| Records for this exercise |
* * * *
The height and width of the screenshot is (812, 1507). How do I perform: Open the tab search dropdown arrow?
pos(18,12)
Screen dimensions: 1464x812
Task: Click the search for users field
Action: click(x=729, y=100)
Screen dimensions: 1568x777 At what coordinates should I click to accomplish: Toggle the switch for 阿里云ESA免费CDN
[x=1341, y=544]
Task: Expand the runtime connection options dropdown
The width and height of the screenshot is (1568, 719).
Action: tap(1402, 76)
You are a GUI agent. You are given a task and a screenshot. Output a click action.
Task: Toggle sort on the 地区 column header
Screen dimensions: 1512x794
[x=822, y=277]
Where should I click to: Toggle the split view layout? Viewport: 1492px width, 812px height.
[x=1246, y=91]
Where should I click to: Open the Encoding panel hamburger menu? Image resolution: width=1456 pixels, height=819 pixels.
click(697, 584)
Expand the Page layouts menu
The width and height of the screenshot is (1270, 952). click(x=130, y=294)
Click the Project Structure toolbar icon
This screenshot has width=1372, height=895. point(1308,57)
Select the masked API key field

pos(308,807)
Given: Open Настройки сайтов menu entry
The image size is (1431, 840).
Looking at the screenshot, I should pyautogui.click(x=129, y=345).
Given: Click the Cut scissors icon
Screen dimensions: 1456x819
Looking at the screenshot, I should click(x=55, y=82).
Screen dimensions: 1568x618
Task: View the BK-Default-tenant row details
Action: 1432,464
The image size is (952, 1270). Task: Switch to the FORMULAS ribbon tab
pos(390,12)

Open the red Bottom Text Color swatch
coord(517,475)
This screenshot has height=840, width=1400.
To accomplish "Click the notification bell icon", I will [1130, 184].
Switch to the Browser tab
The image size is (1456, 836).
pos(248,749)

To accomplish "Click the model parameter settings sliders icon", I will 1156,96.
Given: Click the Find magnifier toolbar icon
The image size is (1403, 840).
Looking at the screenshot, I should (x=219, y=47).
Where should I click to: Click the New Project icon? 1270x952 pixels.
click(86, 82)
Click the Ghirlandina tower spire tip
* * * *
| What you need to do |
Wherever the string "will" turns up in the material, copy the whole line.

| Response below |
To accomplish "Click the notification bell icon", I will [1130, 184].
To accomplish "Click the model parameter settings sliders icon", I will 1156,96.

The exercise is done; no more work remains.